Natural languages are "humans complete" because they are the one vehicle we use to describe and manipulate our understanding of the entire reality. If configurable syntax was something necessary to model the world, it would have inevitably occurred in natural languages one way or another. Instead, all human languages (with no exception I know of) have fixed syntax and prefer to add modeling power in other ways. There must be something about this.


Andrei

Not an unreasonable assumption to make, so assuming it's true, then we need a fixed way to deal with a certain set of problems that so far cannot be done reasonably (or at all) in current D.

One case, which I also so happen to want to solve, is the async/await type of problem. There's simply no reasonable solution available other than through extensions to the language, which may or may not ever materialize. It's very frustrating when you want to explore possibilities today rather than wait for an extension that may never arrive.

Adding in the async/await extensions can help solve only that specific problem, but how many other types of problems that are similar to this one will programmers still want to solve? A more general solution would seem to be far more useful.

The other simple problem I encountered, at first seems like a mixin can deal with or perhaps a template, but current D simply cannot do it in a reasonable way that I'm aware of.

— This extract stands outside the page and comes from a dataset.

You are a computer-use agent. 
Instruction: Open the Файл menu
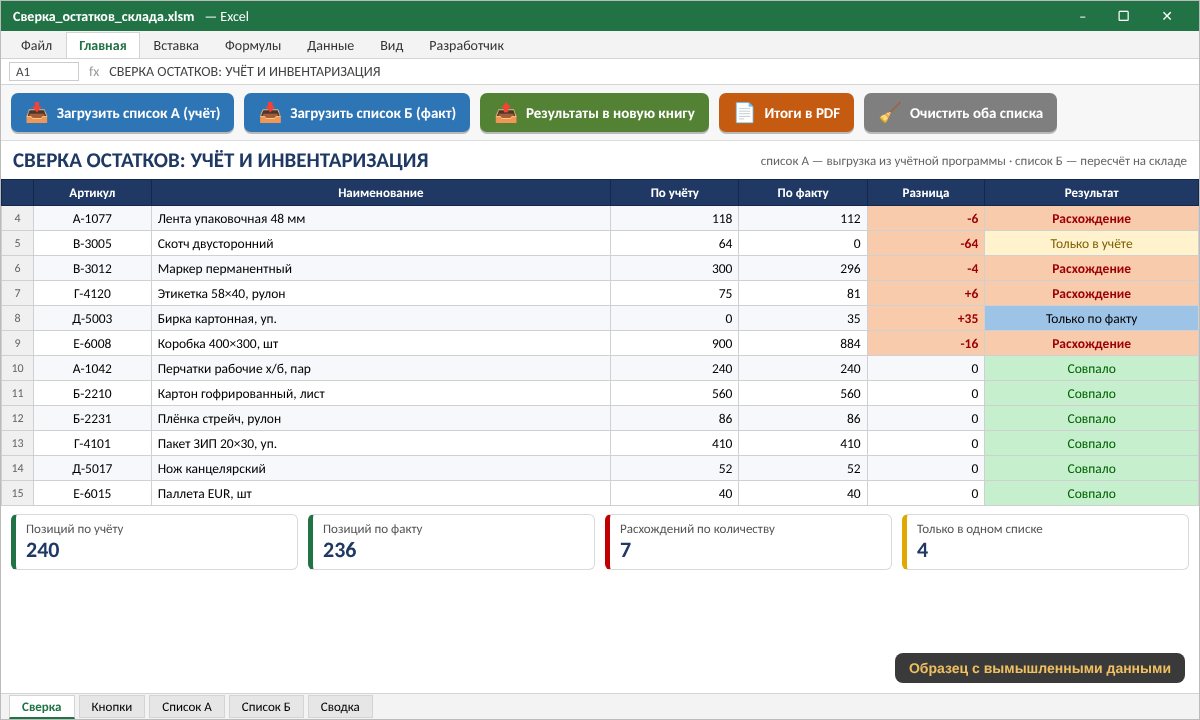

I want to be able to pass an argument to an "inspect" function, that will log or display the symbol name of the top-level argument and it's corresponding value.

Example:

int a = 300;
inspect( a ); // or inspect!a;

The only way I can do this is through double entry of the item to inspect
eg

inspect( a.stringof, a ); // error prone and irritatingly redundant

I can get some success using an alias template parameter, but it does not work in general, only in a few cases will it work, so templates are not a solution without some additional enhancements.

May be by adding in something like __ARGS__, or expanding on__traits can solve this type of problem, but there's no doubt many other scenarios that will require similar extensions that users of the language cannot implement. There's no end to this without much better access to reflection.